The problem: Pick out each line of the records in which the word "Test" appears.

BEGIN Listed entries

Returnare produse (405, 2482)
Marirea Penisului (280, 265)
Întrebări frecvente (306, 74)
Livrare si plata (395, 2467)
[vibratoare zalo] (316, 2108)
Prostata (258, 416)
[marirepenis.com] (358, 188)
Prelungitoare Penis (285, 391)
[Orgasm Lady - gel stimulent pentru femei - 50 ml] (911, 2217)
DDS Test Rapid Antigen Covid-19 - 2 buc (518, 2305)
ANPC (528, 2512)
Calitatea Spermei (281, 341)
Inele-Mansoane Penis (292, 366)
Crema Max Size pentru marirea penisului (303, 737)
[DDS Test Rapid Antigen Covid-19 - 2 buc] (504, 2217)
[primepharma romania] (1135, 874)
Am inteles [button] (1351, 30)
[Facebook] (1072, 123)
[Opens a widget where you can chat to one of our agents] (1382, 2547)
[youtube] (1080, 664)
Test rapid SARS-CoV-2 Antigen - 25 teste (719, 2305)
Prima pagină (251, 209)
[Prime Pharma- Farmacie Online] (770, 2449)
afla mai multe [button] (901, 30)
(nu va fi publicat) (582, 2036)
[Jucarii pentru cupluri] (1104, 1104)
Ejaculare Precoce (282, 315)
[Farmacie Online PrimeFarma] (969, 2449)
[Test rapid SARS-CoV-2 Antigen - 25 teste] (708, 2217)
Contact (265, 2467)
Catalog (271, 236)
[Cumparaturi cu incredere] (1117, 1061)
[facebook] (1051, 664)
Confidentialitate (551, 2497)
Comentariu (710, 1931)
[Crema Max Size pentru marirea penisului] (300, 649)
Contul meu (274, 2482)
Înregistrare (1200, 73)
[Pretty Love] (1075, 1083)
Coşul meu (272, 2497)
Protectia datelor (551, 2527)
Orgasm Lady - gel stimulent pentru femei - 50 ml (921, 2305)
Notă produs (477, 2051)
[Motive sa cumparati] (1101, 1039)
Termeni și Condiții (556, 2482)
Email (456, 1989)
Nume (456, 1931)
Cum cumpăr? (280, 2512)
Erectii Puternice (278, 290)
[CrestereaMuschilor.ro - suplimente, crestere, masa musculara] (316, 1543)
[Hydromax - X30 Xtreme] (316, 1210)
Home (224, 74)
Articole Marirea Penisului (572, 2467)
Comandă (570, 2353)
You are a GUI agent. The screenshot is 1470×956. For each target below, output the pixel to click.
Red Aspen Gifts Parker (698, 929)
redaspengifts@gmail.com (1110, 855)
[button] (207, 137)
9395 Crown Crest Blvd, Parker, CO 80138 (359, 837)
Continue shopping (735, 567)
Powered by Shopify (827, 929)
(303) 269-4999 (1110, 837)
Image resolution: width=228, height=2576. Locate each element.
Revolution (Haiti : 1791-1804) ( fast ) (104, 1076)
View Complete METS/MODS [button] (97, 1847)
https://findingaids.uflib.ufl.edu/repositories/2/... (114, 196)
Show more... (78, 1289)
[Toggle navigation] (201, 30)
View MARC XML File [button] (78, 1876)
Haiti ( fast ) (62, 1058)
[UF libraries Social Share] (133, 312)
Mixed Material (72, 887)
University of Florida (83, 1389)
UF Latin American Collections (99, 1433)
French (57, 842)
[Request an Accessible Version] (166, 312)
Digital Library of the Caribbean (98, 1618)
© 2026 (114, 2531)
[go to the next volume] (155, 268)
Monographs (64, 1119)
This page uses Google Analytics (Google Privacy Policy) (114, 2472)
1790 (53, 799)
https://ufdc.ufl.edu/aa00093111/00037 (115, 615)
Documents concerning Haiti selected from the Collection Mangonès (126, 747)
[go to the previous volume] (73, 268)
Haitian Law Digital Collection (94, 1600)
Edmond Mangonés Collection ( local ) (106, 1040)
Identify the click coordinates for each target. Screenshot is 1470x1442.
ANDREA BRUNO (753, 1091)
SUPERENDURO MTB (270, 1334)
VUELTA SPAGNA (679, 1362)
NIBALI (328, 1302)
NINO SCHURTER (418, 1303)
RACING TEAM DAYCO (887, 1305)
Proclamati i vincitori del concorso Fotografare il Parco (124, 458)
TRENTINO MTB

END Listed entries

Task response:
DDS Test Rapid Antigen Covid-19 - 2 buc (518, 2305)
[DDS Test Rapid Antigen Covid-19 - 2 buc] (504, 2217)
Test rapid SARS-CoV-2 Antigen - 25 teste (719, 2305)
[Test rapid SARS-CoV-2 Antigen - 25 teste] (708, 2217)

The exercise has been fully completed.